A tavern inside a grocery store is giving Utah liquor control commissioners a little heartburn
Posted at 12:33 PM, Sep 24, 2019
and last updated 2019-09-24 14:33:47-04

SALT LAKE CITY — Smith’s Food & Drug is asking Utah’s alcohol control commission to allow it to build a beer tavern inside the Park City store.

But the idea of a tavern — next to a Starbucks — made some Department of Alcoholic Beverage Control commissioners nervous.

“This is kind of new and different for Utah,” a DABC staffer told the commission at its monthly meeting on Tuesday.

A representative for Smith’s told the DABC commission the concept has been tried in Los Alamos, NM, and Las Vegas, Nev., with some success.

“This is something with the Park City market that we felt would be well suited to our customers in that market,” Steve Sorensen, the vice-president of corporate development for Smith’s Food & Drug, told the commission.

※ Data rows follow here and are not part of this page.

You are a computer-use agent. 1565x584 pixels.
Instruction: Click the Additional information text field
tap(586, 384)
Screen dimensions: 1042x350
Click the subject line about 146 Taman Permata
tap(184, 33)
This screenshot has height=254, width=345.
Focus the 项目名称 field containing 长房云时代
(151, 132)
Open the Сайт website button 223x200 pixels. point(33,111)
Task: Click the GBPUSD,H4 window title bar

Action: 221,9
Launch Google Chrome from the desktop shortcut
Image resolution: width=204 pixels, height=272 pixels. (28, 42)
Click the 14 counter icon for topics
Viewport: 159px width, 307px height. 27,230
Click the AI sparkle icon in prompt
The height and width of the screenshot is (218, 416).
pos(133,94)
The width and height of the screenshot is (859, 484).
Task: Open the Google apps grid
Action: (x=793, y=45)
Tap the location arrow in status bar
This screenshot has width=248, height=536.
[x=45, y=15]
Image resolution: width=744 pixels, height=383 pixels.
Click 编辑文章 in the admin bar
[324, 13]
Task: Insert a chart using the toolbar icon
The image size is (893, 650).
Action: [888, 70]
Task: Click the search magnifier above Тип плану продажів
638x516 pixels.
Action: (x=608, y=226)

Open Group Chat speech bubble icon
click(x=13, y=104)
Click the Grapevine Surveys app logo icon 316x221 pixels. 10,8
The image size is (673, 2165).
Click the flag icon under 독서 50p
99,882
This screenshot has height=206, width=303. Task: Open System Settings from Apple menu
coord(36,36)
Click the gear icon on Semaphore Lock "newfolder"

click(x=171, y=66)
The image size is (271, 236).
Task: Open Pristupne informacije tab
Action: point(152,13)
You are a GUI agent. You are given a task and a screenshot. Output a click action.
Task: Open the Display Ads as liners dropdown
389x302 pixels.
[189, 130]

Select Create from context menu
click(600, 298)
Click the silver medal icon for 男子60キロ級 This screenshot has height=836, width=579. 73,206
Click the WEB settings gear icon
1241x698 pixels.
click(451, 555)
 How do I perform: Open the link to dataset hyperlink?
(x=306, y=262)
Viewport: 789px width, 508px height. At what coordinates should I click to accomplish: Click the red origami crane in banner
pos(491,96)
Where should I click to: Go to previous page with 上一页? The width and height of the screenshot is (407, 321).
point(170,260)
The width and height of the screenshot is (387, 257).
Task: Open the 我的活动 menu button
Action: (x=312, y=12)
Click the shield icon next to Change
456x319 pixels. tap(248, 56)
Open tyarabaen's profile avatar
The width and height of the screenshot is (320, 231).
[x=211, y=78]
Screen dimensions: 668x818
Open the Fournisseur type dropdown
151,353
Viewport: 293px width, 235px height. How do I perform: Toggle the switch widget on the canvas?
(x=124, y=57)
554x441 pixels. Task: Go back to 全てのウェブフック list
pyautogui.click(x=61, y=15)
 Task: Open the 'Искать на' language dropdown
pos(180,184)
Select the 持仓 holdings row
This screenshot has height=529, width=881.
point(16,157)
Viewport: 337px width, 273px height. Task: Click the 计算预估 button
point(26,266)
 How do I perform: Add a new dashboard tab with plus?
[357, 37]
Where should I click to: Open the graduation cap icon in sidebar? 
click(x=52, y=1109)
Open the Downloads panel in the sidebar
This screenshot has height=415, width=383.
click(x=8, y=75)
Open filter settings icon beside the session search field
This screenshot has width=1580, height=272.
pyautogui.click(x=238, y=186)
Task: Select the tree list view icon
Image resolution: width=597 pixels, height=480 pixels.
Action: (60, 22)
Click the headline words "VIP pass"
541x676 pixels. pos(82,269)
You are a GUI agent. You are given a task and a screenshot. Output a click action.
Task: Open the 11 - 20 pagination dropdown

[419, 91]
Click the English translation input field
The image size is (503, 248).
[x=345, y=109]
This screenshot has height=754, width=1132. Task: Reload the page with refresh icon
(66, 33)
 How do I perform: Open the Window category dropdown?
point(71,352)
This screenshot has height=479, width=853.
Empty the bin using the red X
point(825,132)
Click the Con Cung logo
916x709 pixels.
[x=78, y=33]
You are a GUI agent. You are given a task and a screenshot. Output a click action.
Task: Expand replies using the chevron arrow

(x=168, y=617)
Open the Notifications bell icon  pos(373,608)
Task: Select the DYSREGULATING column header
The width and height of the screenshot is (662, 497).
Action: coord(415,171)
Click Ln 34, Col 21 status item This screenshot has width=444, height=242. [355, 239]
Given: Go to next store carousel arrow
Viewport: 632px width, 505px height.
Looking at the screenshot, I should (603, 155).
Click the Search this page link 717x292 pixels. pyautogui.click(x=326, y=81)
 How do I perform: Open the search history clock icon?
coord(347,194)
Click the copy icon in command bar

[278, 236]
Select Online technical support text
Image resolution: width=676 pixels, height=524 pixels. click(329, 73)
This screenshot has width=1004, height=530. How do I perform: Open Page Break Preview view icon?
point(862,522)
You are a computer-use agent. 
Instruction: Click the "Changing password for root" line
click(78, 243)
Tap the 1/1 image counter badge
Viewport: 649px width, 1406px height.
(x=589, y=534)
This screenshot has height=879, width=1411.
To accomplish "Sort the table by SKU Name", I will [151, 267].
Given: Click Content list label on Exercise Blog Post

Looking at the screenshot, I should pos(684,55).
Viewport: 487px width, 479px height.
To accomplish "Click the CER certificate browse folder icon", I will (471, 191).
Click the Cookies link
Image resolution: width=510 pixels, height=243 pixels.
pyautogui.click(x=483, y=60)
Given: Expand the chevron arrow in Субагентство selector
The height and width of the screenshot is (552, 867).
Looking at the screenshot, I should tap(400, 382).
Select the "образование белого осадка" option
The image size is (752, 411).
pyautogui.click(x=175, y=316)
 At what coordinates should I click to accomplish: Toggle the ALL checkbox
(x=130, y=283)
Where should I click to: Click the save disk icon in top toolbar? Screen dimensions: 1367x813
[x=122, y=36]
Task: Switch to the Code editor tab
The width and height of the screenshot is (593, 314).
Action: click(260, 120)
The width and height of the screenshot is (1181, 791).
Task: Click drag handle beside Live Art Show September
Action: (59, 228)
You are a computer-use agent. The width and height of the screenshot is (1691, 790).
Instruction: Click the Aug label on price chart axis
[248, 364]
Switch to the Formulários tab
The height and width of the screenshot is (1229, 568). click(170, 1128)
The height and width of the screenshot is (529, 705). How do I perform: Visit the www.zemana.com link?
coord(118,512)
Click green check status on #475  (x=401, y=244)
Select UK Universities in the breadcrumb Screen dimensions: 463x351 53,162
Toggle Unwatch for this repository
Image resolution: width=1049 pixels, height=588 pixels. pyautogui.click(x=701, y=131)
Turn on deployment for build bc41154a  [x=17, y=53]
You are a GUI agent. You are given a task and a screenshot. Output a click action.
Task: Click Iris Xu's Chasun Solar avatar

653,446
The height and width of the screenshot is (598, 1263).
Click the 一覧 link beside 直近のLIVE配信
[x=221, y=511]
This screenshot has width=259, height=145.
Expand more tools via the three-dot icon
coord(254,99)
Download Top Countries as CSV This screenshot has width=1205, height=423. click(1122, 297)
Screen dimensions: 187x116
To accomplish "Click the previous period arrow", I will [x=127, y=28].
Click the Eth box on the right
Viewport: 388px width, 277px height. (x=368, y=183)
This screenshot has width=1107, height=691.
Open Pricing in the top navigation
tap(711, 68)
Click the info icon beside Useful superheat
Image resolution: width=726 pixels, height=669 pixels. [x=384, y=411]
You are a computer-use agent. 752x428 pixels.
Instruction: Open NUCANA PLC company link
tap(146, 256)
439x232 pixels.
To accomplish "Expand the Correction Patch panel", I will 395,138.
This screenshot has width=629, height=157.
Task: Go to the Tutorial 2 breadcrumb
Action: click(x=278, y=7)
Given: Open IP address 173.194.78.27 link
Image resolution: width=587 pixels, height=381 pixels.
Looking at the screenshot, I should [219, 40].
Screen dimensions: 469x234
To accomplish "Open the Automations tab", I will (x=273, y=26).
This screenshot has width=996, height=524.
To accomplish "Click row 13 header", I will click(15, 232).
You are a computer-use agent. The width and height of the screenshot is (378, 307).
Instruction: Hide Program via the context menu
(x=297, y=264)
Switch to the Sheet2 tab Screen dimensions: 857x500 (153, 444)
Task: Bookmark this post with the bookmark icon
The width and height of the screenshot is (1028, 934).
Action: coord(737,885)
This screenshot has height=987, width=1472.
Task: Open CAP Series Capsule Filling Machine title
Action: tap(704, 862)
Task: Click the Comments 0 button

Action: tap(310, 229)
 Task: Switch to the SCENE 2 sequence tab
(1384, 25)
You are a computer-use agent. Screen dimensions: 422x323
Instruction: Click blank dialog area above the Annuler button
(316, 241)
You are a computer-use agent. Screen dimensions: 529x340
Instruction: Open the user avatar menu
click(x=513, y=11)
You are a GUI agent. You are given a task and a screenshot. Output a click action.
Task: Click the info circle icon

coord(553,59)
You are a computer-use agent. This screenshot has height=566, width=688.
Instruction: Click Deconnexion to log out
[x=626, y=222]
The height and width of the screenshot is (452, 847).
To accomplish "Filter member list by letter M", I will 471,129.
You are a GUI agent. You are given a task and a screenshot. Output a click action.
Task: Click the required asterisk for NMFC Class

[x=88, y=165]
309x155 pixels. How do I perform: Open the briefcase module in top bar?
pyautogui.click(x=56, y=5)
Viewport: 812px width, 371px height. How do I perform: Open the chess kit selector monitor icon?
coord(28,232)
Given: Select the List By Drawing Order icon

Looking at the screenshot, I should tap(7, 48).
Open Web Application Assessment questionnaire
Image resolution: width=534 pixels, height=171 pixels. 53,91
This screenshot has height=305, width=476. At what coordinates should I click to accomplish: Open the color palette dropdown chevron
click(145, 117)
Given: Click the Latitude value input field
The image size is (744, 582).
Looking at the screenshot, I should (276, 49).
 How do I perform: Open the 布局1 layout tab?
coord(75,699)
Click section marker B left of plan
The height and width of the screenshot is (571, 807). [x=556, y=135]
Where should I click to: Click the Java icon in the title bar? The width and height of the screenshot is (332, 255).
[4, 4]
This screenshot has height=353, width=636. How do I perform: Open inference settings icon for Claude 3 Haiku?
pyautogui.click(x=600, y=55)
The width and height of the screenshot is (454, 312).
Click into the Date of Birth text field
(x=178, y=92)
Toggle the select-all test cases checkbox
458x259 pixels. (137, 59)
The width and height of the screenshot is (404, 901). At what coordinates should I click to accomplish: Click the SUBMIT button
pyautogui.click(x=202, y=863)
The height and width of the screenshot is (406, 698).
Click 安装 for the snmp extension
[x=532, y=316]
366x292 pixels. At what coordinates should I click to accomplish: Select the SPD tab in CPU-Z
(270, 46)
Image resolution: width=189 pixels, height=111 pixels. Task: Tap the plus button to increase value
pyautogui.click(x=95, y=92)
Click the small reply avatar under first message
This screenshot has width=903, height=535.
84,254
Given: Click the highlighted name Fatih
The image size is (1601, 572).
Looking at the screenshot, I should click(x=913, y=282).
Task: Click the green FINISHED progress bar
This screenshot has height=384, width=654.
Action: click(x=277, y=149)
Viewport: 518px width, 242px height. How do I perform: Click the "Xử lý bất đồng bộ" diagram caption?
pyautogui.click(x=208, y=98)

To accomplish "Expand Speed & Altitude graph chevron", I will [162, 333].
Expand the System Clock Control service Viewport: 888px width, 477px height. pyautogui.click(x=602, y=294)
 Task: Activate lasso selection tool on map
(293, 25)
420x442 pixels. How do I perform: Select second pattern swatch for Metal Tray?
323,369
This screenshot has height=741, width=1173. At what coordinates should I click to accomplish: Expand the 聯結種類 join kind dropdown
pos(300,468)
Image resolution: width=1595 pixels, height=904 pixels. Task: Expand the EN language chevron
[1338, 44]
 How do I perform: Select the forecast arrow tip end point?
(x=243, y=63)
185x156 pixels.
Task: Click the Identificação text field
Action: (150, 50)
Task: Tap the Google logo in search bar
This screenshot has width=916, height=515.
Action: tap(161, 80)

Tourists would enjoy Utah craft beers on tap. The proposed tavern would have a 48-inch wall around it to try to keep minors out. It would have 16 taps and fill growlers.

The store promised to monitor customers to ensure they did not bring outside beer into the tavern area. The Park City store would have more of a barrier than the taverns in other states to comply with Utah liquor laws. It also could not be open 24 hours a day, unlike the rest of the grocery store.

The DABC said there are concerns about the idea of growlers and where they can be taken in a grocery store.

Commissioner Thomas Jacobson, who lives in Park City and shops in the store, said he was concerned about the tavern being next to a Starbucks, where children buy hot chocolate.

“If you look at your plan and you look at how Starbucks operates, especially as people mill around in the wintertime, it’s obviously one of your top producers in the wintertime, people are going to be up against this pony wall,” he said. “A lot of them will be kids.”

The DABC commission agreed to delay a vote to give Smith’s Food & Drug time to work with the agency to find some resolution to any potential problem.